Problem description –
In the answer, each line of the listing should appear again unchanged.

=== Begin Enclosure ===

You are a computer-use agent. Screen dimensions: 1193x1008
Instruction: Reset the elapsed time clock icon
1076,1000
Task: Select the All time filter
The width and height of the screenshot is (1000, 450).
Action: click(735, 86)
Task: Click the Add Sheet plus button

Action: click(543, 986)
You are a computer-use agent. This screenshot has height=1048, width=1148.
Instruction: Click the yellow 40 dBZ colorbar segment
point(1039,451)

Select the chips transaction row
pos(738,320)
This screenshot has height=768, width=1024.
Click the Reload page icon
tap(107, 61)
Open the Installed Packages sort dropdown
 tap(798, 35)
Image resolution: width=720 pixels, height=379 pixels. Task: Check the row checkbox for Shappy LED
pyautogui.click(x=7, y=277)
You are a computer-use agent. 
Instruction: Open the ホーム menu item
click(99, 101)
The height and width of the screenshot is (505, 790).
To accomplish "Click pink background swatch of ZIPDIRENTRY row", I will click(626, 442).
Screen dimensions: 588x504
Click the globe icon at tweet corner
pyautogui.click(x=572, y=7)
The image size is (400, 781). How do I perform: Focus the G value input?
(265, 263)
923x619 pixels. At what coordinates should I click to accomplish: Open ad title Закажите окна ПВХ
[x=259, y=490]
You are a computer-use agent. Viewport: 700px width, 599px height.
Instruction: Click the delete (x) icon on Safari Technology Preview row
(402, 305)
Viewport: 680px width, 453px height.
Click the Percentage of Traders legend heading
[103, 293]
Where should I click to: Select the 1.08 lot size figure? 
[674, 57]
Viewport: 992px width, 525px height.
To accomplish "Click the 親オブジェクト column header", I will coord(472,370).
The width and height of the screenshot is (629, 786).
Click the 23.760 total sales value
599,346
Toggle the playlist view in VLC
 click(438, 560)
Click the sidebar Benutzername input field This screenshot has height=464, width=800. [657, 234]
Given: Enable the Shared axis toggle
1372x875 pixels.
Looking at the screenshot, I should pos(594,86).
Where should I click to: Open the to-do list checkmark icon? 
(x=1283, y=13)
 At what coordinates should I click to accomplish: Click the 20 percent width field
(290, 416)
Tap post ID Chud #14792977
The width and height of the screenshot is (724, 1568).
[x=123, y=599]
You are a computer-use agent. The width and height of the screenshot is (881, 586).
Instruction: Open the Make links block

=== End Enclosure ===

Solution to the problem –
You are a computer-use agent. Screen dimensions: 1193x1008
Instruction: Reset the elapsed time clock icon
1076,1000
Task: Select the All time filter
The width and height of the screenshot is (1000, 450).
Action: click(735, 86)
Task: Click the Add Sheet plus button

Action: click(543, 986)
You are a computer-use agent. This screenshot has height=1048, width=1148.
Instruction: Click the yellow 40 dBZ colorbar segment
point(1039,451)

Select the chips transaction row
pos(738,320)
This screenshot has height=768, width=1024.
Click the Reload page icon
tap(107, 61)
Open the Installed Packages sort dropdown
 tap(798, 35)
Image resolution: width=720 pixels, height=379 pixels. Task: Check the row checkbox for Shappy LED
pyautogui.click(x=7, y=277)
You are a computer-use agent. 
Instruction: Open the ホーム menu item
click(99, 101)
The height and width of the screenshot is (505, 790).
To accomplish "Click pink background swatch of ZIPDIRENTRY row", I will click(626, 442).
Screen dimensions: 588x504
Click the globe icon at tweet corner
pyautogui.click(x=572, y=7)
The image size is (400, 781). How do I perform: Focus the G value input?
(265, 263)
923x619 pixels. At what coordinates should I click to accomplish: Open ad title Закажите окна ПВХ
[x=259, y=490]
You are a computer-use agent. Viewport: 700px width, 599px height.
Instruction: Click the delete (x) icon on Safari Technology Preview row
(402, 305)
Viewport: 680px width, 453px height.
Click the Percentage of Traders legend heading
[103, 293]
Where should I click to: Select the 1.08 lot size figure? 
[674, 57]
Viewport: 992px width, 525px height.
To accomplish "Click the 親オブジェクト column header", I will coord(472,370).
The width and height of the screenshot is (629, 786).
Click the 23.760 total sales value
599,346
Toggle the playlist view in VLC
 click(438, 560)
Click the sidebar Benutzername input field This screenshot has height=464, width=800. [657, 234]
Given: Enable the Shared axis toggle
1372x875 pixels.
Looking at the screenshot, I should pos(594,86).
Where should I click to: Open the to-do list checkmark icon? 
(x=1283, y=13)
 At what coordinates should I click to accomplish: Click the 20 percent width field
(290, 416)
Tap post ID Chud #14792977
The width and height of the screenshot is (724, 1568).
[x=123, y=599]
You are a computer-use agent. The width and height of the screenshot is (881, 586).
Instruction: Open the Make links block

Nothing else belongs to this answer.